L'épinard est une plante potagère, annuelle ou bisannuelle, de la famille des Chenopodiaceae ou des Amaranthaceae selon les classifications. Originaire d'Iran, il est aujourd'hui cultivé dans toutes les régions tempérées pour ses qualités nutritionnelles.
Sa tolérance au froid en fait un choix sûr pour les régions au climat continental. Préfère la fraîcheur , attention aux canicules, un paillage aide bien.
Le semis direct en pleine terre est possible de février à octobre, quand le sol est suffisamment réchauffé et que tout risque de gelée est écarté.
Respectez un espacement de 15x30 cm entre les plants pour assurer une bonne circulation de l'air.
Comptez environ 50 jours entre le semis et la première récolte.
Cette variété préfère un emplacement en plein soleil (minimum 6h par jour).
Arrosez régulièrement, surtout en période de croissance et de fructification. Paillez le pied pour conserver l'humidité.
Sol idéal : riche.
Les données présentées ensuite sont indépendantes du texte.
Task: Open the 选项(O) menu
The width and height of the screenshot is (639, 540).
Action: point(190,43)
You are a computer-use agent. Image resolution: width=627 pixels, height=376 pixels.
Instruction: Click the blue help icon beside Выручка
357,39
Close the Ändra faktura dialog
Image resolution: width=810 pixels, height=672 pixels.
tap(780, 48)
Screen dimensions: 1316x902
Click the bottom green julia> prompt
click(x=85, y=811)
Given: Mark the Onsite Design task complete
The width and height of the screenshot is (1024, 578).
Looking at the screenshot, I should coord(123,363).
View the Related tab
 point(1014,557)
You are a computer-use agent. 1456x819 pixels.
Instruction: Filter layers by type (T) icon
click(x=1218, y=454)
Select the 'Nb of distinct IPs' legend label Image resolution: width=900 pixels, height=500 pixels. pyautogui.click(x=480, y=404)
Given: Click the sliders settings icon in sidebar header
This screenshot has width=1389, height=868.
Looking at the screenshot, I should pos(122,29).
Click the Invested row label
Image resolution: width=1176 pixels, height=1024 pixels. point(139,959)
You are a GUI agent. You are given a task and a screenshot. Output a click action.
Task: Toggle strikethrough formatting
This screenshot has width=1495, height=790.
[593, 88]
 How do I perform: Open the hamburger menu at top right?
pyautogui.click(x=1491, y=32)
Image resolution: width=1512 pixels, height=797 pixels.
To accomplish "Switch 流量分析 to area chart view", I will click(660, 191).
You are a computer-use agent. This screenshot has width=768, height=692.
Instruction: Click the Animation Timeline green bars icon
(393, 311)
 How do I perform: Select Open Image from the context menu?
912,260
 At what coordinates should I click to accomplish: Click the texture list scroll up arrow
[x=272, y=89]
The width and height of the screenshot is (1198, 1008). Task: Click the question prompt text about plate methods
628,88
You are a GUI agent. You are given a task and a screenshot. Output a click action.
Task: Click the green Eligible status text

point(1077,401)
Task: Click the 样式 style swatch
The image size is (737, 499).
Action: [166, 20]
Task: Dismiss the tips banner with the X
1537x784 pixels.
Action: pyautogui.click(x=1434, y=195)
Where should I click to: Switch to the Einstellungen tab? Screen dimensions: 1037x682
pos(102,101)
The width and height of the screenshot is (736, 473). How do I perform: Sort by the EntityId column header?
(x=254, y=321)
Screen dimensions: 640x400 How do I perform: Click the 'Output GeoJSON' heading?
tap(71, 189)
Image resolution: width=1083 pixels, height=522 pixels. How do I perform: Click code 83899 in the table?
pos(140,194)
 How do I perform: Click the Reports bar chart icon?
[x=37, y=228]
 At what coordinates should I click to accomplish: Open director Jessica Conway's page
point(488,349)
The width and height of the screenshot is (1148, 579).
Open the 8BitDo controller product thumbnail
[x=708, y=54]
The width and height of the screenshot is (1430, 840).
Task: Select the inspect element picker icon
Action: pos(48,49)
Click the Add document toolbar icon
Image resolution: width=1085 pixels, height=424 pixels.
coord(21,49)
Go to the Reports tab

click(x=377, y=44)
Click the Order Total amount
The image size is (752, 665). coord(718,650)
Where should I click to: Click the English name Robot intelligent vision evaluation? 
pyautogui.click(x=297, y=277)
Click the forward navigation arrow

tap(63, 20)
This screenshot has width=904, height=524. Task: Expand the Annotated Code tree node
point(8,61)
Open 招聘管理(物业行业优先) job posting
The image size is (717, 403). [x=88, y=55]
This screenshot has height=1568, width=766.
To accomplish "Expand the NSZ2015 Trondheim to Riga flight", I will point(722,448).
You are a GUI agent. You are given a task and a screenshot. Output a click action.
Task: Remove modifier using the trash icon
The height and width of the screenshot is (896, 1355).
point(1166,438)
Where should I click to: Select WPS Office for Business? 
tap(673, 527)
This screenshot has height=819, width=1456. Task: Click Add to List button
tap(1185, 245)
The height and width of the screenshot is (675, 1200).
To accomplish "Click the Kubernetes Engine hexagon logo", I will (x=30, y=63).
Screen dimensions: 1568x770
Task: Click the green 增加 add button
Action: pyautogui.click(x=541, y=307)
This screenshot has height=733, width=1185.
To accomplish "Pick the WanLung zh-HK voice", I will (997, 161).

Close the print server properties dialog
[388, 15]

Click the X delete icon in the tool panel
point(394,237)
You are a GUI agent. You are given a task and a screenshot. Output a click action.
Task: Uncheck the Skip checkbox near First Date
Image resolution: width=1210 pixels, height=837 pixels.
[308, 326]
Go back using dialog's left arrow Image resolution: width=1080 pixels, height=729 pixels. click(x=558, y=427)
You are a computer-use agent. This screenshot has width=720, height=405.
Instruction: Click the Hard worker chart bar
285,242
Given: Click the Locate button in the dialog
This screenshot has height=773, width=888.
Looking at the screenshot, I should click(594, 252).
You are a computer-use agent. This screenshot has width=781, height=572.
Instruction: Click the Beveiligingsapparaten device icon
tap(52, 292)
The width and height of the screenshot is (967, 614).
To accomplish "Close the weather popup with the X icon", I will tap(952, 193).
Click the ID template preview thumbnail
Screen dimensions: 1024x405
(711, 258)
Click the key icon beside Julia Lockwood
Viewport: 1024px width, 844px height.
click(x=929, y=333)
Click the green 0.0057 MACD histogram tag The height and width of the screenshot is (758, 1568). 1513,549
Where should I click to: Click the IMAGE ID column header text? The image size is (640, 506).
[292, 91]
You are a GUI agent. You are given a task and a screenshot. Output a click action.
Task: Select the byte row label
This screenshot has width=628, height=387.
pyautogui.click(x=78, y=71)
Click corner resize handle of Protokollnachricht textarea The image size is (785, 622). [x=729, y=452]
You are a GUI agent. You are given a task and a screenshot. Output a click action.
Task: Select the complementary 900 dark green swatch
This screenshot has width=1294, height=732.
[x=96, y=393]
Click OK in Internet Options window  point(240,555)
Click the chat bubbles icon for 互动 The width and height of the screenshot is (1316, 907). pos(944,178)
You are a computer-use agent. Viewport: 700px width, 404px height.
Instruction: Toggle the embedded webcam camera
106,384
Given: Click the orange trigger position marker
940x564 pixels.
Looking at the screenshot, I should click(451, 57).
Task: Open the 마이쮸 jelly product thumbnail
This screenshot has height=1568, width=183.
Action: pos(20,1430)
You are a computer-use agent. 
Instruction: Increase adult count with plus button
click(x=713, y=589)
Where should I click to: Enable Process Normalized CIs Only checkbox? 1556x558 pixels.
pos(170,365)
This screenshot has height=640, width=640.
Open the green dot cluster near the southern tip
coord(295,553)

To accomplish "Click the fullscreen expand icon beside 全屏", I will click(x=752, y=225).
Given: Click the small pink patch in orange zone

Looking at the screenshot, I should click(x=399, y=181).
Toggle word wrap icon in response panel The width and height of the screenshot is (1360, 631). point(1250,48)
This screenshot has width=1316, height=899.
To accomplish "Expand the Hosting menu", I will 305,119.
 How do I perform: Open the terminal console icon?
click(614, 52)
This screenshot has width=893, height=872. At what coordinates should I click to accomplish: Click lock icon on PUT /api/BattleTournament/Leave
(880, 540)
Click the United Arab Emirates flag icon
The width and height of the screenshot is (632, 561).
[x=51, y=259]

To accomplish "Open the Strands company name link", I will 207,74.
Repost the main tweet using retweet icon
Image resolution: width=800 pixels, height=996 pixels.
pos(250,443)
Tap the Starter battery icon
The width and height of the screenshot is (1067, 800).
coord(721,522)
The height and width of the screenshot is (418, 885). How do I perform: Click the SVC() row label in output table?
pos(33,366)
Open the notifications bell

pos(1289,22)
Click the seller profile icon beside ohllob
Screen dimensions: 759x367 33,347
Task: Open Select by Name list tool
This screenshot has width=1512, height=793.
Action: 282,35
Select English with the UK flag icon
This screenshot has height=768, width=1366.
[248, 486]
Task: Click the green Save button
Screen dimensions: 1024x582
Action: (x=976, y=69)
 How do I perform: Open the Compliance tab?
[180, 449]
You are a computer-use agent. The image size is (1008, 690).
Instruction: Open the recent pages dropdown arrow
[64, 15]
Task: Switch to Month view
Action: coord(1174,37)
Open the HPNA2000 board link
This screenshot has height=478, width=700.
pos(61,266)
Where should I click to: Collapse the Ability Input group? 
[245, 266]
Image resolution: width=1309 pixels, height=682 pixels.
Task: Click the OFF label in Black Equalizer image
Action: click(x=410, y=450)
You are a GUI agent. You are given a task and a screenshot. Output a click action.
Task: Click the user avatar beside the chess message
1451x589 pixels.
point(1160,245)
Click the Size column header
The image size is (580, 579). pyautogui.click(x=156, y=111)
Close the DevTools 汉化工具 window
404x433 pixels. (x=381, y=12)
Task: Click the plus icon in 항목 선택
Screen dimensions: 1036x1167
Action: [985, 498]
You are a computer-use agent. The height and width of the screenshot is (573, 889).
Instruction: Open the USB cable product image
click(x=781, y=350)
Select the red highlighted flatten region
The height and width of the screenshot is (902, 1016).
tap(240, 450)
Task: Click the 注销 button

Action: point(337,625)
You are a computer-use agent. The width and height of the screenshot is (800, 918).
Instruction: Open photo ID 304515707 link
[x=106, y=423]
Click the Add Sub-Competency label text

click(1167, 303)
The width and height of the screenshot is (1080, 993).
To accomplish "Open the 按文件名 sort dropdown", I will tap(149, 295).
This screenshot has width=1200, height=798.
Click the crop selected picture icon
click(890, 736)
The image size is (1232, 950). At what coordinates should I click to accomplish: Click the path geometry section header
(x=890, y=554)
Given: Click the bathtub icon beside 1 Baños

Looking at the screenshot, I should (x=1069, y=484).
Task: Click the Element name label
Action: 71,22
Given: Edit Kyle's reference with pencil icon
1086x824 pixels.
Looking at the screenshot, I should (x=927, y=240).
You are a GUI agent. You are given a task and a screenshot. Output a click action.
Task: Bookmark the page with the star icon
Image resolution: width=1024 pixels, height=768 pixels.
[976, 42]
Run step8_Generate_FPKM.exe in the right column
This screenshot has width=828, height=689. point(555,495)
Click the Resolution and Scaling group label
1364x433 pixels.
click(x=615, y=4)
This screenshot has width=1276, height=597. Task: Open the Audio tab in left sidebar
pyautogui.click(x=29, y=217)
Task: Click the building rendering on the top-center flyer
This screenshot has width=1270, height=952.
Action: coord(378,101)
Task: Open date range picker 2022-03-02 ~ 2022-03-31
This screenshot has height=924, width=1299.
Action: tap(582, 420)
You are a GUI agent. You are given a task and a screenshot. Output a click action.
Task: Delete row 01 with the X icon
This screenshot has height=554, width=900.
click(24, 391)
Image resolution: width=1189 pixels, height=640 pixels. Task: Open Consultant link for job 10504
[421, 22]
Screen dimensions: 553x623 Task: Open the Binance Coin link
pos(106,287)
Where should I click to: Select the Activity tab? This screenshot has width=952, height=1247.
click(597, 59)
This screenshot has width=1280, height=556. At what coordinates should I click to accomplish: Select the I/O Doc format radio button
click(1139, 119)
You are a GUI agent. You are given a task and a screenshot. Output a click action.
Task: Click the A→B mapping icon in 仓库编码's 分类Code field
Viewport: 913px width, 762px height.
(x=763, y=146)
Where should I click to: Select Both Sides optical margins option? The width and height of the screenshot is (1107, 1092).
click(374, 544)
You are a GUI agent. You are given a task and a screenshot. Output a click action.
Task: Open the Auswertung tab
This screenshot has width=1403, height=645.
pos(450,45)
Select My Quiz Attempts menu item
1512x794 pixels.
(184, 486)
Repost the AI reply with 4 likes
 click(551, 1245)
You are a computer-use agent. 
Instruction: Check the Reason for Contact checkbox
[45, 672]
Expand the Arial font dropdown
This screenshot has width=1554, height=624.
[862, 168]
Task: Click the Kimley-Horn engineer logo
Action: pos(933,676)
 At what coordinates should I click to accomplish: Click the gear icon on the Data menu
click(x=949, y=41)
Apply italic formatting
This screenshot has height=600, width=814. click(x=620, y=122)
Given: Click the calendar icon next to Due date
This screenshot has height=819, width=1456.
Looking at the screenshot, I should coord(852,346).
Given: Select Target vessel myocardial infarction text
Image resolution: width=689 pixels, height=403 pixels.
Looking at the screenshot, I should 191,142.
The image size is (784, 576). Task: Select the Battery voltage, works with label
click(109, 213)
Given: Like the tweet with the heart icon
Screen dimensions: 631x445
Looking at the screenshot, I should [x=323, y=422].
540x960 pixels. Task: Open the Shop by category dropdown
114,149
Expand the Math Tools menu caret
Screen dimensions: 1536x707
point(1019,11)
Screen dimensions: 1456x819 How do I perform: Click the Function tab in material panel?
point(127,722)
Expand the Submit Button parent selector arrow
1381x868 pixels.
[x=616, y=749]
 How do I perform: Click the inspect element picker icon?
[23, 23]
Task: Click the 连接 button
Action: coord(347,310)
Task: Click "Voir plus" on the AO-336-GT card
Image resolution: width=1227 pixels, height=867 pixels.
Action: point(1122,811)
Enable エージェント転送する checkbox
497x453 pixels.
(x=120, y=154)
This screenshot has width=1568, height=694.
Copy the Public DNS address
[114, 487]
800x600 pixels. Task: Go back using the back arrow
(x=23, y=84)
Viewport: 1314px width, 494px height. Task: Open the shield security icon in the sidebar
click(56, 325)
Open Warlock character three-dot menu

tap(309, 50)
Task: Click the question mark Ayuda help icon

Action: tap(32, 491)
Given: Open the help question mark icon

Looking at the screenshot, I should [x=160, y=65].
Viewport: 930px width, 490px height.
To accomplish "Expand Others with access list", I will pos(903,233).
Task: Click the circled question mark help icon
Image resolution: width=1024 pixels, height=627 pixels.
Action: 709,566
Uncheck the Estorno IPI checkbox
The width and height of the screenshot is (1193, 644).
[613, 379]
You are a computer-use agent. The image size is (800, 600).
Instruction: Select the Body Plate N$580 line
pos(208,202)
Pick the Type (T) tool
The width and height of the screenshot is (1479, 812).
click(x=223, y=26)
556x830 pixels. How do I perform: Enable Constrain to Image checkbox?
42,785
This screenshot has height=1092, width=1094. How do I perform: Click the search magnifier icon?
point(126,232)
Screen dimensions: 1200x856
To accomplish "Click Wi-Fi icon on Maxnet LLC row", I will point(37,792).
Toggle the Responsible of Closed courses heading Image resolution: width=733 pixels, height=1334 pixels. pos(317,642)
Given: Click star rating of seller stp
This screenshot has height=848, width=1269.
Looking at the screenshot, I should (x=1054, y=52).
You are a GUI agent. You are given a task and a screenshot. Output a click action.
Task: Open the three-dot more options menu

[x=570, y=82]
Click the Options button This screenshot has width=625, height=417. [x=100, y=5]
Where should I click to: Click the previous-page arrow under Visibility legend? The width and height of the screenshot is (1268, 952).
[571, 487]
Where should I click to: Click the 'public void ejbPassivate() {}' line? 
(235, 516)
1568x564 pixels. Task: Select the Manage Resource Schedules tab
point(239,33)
Enrichissez avec du compost bien décomposé avant la plantation.
Tolérance au froid : forte.
« Première Récolte » se distingue des cultivars d'épinard à semer au printemps principalement par son calendrier : les semis s'effectuent de mi-août à mi-novembre en extérieur et de fin décembre à début février sous abri, pour une récolte d'octobre à mars. [3]
La maturité est atteinte en 50 jours [4], soit un délai court pour un cultivar d'automne. La tolérance au froid est forte et la préférence thermique basse [4], ce qui se traduit par une montée en graine rapide en conditions chaudes, rendant ce cultivar peu adapté à un semis de plein été.
Les feuilles atteignent 25 à 30 cm. [4] Les descripteurs de goût recensés sont acidulé, ferme et fin. [4] Ces caractéristiques correspondent à une récolte en conditions froides, qui ralentissent la montée en amertume et la concentration en oxalates que l'on observe dans les épinards récoltés tardivement ou sous forte chaleur.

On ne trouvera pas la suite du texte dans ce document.